As we go along, things may change as far as membership costs and range fees, of course. But the fact is that in order to be able to offer continued service to the area, we have to cash flow.

Thanks for the input. Let me know if I've answered your question or if you have others.

Tim


----------



## bjeffv

I kinda like the charge per use idea.

Some people will use it much more often than others and it kinda evens it out so those who use it more and should pay more do. There are some people who either are retired, work very little, or all they do is shoot. They seem to be constantly at the range, and for them to pay the same amount as someone who goes sparingly doesn't seem fair.

Just my 2 cents anyways.


----------



## Jiffy.

I understand if you HAVE to do it that way but for me 250 bucks a year would be better as I'm personally not going to join a pistol range and then have to pay 10 bucks everytime I go. I'd go broke with the amount of shooting I'd do. It doesn't take long to rack up MUCH more than 250 bucks in a few months at 10 bucks a pop. Anyone that knows anything about shooting (especially a hand gun) knows short periods of training (30 or 40 rounds 3 to 4 times a week) is MUCH more beneficial than shooting 150-200 rounds 3 times a month.

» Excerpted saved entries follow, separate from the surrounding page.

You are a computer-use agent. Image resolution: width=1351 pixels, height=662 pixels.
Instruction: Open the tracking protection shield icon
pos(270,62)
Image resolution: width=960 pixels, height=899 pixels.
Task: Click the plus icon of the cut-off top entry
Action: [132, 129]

IMO the way you're running it is a$$ backwards, however that is just my opinion and if you HAVE to do it that way I guess that's just he way it goes.

Looking forward to the change (if it does indeed happen)......I appreciate your response.


----------



## Pesticidal

Well, if you want to tell the IRS their rules are a$$ backwards, be my guest.

oke:

:lol:


----------



## Jiffy.

I know, I know....you guys have to do what you have to do. That's just the way the ball bounces sometimes.


----------



## Pesticidal

The fact is, no matter what type of fee schedule we'd come up with, not everyone would have been happy with it. we researched a lot of other clubs and their structures, and felt this one was the best blend. We decided against a per-hour basis like others do. We've found that a number of shooters will come in, shoot for a 1/2 hour or so, then go out the commons area and b.s. for a while, then go back in and fire off some more rounds. If they were on a per hour rate, they'd have a tendency to shoot fast and get out of there. Their proficiency level wouldn't be prone to improvement much.

Please keep in mind that this is a non-profit club, with no paid employees. We're all doing this as volunteers, and we're doing the best we can, thanks.


----------



## Jiffy.

You are correct; you'll never make everybody happy no matter what you do. The key is to appeal to the largest amount of people you can and just roll with it and hope your decisions were sound. I actually commend you guys for the diligence and hard work you all have put in to getting this thing going. I may join anyway just for that reason alone, just to support it and help get it on its feet. I haven't completely made up my mind yet.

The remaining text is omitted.